EATONTON, Ga. – After months of protests by followers dressed as Egyptian pharaohs, mummies and birds, the leader of a quasi-religious cult is headed to trial today on charges he molested young followers.

Dwight “Malachi” York leads the United Nuwaubian Nation of Moors, a mostly black sect whose neo-Egyptian compound on a Georgia farm includes pyramidlike structures. Hundreds of supporters have turned out for his hearings, sometimes dressed in American Indian garb, beating drums or handing out anti-government literature.

Officials are doing all they can to keep the courtroom from turning into a circus.

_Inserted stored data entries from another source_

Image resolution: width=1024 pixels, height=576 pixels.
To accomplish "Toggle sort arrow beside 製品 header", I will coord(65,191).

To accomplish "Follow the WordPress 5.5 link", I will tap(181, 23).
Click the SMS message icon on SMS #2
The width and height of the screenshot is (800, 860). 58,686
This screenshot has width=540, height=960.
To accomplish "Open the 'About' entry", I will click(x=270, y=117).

“It’s like living in bizarro world,” said Frank Ford, an attorney who has argued with members of the cult in court. “They cannot stand being told no, and they cannot stand being ignored.”

U.S. District Judge Ashley Royal ruled last week that Mr. York’s supporters won’t be allowed to demonstrate outside the courthouse during the trial, which was moved 225 miles from Macon to Brunswick because of pretrial publicity.

Mr. York, also known to his followers as “Chief Black Thunderbird Eagle,” faces 13 federal counts of molestation and racketeering.

The Nuwaubians, founded in New York in the early 1970s, once claimed 5,000 members but now are down to a few hundred.

Mr. York moved the sect to a 476-acre Georgia compound in 1993, and the group has gone through several transformations since. They’ve dressed as cowboys and American Indians, claimed to be Muslim and Jewish, and Mr. York has said he is from the planet “Rizq.”

Prosecutors contend that Mr. York used his status as a religious leader for sex and money, enriching himself, marrying several women and abusing young girls who were part of his sect.